(EXERCISE AIM):
In the listing below, find the line holding "January 2026 (623, 1462)" and the line holding "PlayStation (438, 56)". Write out those two lines and all lines between, exactly, and nothing more.
(Beginning of SOURCE DATA)
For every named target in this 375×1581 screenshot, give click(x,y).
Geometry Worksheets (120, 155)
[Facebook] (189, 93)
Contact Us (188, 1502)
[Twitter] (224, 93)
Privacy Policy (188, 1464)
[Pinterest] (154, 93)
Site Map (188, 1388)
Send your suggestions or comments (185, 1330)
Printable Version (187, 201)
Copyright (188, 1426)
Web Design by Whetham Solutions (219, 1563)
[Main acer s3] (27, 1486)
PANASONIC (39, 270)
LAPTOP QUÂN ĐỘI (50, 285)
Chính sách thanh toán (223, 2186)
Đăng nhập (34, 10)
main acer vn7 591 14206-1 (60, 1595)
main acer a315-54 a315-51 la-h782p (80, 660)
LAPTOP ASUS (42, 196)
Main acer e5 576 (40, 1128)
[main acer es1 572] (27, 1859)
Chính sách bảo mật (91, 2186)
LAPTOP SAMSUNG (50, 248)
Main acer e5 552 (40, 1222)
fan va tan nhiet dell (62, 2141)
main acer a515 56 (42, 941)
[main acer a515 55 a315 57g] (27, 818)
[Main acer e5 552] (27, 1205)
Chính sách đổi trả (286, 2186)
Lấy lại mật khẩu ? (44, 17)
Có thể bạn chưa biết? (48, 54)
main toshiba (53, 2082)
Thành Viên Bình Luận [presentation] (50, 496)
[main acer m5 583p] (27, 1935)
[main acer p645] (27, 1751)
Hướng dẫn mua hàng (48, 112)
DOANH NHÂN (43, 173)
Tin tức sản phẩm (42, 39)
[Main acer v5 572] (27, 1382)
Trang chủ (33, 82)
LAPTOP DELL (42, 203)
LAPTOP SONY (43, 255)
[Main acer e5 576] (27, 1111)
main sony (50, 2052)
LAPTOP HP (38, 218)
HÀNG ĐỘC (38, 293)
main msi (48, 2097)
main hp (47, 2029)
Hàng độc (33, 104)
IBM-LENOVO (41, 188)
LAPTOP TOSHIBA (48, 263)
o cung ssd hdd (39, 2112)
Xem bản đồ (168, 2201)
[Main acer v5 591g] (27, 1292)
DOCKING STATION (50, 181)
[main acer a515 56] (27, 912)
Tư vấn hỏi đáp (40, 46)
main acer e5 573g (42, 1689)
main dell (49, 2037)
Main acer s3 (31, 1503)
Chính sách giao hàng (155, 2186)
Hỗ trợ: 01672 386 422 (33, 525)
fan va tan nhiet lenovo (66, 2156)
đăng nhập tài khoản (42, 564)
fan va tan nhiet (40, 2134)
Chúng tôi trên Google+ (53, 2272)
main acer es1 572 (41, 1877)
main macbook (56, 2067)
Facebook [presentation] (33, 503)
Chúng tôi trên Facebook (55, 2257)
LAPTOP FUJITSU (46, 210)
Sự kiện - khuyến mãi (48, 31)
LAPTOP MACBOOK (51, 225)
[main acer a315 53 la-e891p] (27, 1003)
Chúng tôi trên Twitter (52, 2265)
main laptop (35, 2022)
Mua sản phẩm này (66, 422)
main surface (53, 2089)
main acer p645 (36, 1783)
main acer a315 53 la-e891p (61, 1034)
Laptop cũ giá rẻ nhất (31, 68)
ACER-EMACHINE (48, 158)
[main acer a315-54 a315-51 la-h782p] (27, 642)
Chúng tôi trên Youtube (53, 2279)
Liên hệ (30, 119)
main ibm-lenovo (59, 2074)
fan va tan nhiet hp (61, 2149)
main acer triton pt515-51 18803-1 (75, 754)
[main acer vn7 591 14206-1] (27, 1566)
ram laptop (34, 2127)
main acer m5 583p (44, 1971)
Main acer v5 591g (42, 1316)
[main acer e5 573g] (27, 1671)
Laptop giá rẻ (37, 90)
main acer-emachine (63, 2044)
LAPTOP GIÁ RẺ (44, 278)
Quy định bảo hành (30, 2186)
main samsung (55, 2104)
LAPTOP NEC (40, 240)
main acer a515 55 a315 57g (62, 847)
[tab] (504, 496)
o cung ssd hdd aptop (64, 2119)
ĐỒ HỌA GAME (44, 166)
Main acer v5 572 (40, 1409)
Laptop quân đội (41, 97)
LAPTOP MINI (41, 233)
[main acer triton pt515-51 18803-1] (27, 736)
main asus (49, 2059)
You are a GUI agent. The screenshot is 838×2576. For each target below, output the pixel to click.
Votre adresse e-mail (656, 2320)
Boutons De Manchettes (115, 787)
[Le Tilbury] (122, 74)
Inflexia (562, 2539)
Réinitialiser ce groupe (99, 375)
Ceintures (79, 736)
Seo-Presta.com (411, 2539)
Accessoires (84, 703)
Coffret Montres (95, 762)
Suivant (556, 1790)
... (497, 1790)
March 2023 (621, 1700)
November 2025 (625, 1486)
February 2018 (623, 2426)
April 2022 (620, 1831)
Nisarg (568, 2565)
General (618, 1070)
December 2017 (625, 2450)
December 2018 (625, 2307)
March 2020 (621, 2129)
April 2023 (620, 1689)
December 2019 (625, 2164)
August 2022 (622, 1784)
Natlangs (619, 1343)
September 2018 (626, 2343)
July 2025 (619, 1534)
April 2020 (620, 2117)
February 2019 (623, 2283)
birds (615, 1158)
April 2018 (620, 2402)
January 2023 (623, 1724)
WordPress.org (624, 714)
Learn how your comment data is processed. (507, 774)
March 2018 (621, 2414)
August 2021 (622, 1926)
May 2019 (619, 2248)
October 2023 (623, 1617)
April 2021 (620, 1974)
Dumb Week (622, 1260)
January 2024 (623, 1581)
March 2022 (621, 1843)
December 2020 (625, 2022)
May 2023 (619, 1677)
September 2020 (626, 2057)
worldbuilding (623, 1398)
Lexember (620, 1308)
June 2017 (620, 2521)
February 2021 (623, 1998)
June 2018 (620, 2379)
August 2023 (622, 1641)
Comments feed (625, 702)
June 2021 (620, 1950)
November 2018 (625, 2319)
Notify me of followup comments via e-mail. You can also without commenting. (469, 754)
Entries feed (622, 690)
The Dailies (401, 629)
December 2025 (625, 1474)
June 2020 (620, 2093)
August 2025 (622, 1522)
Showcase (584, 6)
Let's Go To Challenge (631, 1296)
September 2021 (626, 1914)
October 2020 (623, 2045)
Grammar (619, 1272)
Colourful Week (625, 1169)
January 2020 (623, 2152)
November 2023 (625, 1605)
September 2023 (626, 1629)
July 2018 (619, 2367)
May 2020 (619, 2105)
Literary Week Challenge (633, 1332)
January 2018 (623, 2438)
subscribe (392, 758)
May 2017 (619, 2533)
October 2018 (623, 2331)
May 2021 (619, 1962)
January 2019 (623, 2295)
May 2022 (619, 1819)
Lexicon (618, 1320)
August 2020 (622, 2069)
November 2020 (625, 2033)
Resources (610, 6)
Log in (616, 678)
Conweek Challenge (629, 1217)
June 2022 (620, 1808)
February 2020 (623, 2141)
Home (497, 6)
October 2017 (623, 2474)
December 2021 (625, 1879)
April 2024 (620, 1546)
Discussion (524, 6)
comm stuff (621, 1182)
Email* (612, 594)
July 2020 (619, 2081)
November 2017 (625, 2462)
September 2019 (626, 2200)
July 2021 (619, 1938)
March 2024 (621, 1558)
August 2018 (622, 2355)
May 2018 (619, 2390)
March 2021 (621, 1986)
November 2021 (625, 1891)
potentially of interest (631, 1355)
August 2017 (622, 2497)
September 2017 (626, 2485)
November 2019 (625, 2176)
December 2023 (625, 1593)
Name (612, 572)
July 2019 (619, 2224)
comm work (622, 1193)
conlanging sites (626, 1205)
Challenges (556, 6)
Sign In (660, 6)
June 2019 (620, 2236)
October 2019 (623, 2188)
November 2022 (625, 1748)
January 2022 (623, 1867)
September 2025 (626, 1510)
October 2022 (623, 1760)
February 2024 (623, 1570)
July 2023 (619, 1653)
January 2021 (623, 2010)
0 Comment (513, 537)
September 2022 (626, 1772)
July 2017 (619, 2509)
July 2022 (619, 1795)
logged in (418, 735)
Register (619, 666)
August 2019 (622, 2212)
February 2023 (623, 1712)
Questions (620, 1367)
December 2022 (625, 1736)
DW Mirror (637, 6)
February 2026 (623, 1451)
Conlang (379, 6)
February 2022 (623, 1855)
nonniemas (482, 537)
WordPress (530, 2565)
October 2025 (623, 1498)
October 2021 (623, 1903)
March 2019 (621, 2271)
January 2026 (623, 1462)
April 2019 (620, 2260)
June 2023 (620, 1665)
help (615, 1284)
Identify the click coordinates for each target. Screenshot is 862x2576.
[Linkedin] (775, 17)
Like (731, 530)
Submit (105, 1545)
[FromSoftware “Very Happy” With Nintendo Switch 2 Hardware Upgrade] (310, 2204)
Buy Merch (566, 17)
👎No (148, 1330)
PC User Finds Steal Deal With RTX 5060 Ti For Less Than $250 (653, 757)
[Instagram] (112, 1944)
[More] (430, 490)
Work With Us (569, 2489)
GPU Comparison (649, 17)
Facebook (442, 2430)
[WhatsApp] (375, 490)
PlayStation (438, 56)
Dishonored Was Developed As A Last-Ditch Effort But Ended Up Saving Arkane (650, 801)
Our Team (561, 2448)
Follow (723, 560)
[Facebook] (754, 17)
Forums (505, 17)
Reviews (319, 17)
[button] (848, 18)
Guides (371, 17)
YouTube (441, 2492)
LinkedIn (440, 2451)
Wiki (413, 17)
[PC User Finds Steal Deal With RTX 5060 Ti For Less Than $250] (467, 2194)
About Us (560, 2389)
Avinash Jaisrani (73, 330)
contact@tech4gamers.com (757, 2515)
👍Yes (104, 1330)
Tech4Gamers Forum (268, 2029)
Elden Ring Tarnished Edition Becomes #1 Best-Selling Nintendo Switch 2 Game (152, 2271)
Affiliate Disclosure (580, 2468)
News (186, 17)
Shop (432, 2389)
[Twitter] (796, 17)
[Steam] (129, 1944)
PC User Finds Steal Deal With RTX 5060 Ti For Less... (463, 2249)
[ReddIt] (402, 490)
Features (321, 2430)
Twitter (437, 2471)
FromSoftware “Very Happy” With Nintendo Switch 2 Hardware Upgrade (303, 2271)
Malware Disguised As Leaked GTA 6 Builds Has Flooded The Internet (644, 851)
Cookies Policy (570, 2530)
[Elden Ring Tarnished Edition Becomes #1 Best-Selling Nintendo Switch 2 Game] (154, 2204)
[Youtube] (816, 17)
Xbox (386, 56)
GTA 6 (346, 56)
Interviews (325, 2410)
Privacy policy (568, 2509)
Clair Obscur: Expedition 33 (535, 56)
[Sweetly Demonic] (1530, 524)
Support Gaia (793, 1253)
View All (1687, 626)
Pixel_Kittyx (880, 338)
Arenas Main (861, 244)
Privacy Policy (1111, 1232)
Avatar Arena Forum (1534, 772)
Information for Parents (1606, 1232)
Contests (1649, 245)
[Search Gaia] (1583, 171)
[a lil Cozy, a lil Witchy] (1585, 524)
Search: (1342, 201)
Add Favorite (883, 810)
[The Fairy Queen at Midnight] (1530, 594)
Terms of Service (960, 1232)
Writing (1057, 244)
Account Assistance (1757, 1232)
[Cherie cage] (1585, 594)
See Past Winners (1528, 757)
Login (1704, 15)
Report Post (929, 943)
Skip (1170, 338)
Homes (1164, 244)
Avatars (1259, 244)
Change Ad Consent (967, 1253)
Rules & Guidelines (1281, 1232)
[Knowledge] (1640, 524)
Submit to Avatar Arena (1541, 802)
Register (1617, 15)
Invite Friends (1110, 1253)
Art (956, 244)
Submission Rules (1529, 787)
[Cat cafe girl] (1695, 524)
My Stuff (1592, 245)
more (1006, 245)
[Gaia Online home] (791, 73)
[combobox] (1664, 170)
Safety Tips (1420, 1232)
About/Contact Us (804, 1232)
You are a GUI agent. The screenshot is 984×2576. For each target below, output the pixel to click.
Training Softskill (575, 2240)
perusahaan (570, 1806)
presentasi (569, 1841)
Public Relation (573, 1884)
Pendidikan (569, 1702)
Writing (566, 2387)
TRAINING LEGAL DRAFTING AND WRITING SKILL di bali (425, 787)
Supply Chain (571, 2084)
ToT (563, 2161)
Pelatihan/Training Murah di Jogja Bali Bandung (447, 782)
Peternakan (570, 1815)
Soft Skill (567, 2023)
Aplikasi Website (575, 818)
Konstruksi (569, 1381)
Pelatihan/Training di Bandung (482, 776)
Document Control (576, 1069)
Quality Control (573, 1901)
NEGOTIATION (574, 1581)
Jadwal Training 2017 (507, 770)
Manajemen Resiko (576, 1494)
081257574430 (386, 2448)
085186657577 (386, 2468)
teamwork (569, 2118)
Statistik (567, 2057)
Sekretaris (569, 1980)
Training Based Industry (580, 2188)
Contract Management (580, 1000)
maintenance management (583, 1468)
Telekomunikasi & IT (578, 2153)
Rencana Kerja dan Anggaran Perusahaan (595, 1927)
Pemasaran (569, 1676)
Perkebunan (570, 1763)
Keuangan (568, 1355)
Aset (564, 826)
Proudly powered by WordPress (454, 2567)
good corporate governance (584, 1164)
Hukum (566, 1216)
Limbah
(End of SOURCE DATA)
(EXERCISE ANSWER):
January 2026 (623, 1462)
April 2019 (620, 2260)
June 2023 (620, 1665)
help (615, 1284)
Identify the click coordinates for each target. Screenshot is 862x2576.
[Linkedin] (775, 17)
Like (731, 530)
Submit (105, 1545)
[FromSoftware “Very Happy” With Nintendo Switch 2 Hardware Upgrade] (310, 2204)
Buy Merch (566, 17)
👎No (148, 1330)
PC User Finds Steal Deal With RTX 5060 Ti For Less Than $250 (653, 757)
[Instagram] (112, 1944)
[More] (430, 490)
Work With Us (569, 2489)
GPU Comparison (649, 17)
Facebook (442, 2430)
[WhatsApp] (375, 490)
PlayStation (438, 56)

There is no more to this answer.